David Stafford
Leading Questions
The London Cage: The Secret History of Britain’s World War II Interrogation Centre
By Helen Fry
Yale University Press 244pp £18.99
In October 1948 a 37-year-old Waffen-SS officer named Fritz Knöchlein was tried before a British military court in Hamburg for a particularly nasty and gratuitous war crime. It had happened eight years earlier in northern France as British forces retreated towards Dunkirk. Exhausted and out of ammunition, a company of the Royal Norfolk Regiment took refuge in a barn near a farmhouse outside the small village of Le Paradis before finally surrendering to SS forces led by Knöchlein. As the prisoners left the barn the SS forces opened fire, killing ninety-seven of them. Two survived, hidden under the pile of bodies. Eventually they ended up in German prisoner of war camps and returned to Britain at the end of the war.
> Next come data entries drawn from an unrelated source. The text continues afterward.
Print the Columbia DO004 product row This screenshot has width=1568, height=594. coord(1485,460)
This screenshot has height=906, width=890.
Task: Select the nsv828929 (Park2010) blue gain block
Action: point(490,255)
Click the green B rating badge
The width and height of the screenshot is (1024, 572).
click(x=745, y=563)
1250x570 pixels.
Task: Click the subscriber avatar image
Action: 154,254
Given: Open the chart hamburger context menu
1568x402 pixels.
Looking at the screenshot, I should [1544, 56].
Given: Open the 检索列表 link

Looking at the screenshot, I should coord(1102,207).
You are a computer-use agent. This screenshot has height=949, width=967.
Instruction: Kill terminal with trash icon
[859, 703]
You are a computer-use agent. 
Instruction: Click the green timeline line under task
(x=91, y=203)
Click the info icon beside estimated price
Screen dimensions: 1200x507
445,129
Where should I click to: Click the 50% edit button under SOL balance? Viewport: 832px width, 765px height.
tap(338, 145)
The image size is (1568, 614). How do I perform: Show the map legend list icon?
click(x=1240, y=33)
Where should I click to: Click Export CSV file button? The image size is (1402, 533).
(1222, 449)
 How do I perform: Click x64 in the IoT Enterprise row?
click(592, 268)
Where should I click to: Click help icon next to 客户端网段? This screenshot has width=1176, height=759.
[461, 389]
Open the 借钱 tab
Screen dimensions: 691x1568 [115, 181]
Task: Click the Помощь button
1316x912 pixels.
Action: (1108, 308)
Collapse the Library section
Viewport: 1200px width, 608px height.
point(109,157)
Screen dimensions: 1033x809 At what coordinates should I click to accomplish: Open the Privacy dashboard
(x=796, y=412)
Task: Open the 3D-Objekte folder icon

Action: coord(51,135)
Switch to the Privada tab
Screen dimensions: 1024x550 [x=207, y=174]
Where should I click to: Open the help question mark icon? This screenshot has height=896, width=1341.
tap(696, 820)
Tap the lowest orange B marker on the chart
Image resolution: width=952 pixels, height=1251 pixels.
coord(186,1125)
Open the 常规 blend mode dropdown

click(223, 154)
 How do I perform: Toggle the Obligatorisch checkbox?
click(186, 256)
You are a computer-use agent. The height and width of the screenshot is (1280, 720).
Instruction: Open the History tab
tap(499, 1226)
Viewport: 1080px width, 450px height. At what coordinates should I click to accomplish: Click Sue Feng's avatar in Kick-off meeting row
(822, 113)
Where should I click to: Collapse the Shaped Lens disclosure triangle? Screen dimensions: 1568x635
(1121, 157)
There was plenty of evidence. As well as that of the two survivors and a local French farmer, there was testimony from the interrogation of captured SS members of Knöchlein’s own unit carried out at a clandestine location in London by the War Crimes Investigation Unit. Based in several adjoining houses in Kensington Palace Gardens, it had operated during the war as the Prisoner of War Interrogation Section with the same personnel. This was the London Cage.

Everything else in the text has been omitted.